Riscrivi tutto, dall'inizio dei record fino alla riga che contiene "Looking at the screenshot, I should coord(220,747).", scambiando "XAMPP" con "Apache" e lasciando invariato il resto.

INSIEME DEI RECORD.
****************************************

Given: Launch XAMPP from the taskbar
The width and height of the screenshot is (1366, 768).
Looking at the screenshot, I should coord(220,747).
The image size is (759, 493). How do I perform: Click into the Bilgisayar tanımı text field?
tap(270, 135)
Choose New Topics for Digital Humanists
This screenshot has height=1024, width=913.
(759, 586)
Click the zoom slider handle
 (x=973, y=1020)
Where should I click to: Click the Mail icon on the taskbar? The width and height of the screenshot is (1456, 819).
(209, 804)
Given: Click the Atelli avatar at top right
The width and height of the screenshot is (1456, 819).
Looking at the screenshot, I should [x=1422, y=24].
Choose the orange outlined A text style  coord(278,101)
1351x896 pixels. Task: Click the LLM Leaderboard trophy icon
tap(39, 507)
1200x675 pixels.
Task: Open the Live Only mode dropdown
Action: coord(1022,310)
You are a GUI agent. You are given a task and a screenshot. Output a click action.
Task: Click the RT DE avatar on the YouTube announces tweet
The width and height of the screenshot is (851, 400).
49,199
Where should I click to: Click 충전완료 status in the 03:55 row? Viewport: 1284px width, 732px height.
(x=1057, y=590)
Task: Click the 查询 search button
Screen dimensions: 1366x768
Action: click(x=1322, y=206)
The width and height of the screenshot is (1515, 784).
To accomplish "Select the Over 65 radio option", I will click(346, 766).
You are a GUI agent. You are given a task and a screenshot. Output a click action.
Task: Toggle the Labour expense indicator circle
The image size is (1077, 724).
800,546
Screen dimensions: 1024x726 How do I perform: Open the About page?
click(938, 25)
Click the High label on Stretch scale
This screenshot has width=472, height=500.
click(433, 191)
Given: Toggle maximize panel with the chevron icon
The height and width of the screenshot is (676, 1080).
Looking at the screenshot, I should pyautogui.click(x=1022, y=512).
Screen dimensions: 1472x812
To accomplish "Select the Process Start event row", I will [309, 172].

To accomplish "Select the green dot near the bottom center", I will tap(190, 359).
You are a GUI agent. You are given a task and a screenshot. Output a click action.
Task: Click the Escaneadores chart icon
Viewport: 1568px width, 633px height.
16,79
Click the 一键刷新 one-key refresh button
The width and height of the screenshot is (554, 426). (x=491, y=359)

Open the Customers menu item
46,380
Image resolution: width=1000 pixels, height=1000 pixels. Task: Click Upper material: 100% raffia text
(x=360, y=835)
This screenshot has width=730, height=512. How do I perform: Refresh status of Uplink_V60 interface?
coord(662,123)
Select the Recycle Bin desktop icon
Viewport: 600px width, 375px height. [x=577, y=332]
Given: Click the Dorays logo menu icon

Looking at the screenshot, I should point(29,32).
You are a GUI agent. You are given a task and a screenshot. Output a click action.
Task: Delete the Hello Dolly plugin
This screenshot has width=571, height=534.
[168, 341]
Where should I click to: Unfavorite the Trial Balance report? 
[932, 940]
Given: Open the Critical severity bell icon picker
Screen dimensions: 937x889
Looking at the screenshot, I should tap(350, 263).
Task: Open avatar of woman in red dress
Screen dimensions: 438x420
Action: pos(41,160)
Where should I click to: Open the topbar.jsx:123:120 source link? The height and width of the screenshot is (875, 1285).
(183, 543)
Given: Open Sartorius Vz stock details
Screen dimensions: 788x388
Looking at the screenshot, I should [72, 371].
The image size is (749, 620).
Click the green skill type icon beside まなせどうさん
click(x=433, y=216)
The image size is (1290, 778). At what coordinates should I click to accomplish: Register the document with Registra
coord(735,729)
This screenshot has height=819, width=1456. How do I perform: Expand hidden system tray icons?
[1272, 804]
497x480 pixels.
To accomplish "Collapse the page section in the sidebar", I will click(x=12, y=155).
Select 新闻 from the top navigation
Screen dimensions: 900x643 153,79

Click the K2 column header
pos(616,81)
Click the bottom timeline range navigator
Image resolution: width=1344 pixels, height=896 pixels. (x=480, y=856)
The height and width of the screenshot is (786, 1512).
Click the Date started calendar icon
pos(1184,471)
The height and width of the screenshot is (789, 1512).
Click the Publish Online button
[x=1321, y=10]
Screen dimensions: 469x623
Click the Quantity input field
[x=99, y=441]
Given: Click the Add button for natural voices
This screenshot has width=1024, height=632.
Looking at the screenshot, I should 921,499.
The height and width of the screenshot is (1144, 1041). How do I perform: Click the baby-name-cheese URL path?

****************************************

RISULTATO DEL COMPITO.
Given: Launch Apache from the taskbar
The width and height of the screenshot is (1366, 768).
Looking at the screenshot, I should coord(220,747).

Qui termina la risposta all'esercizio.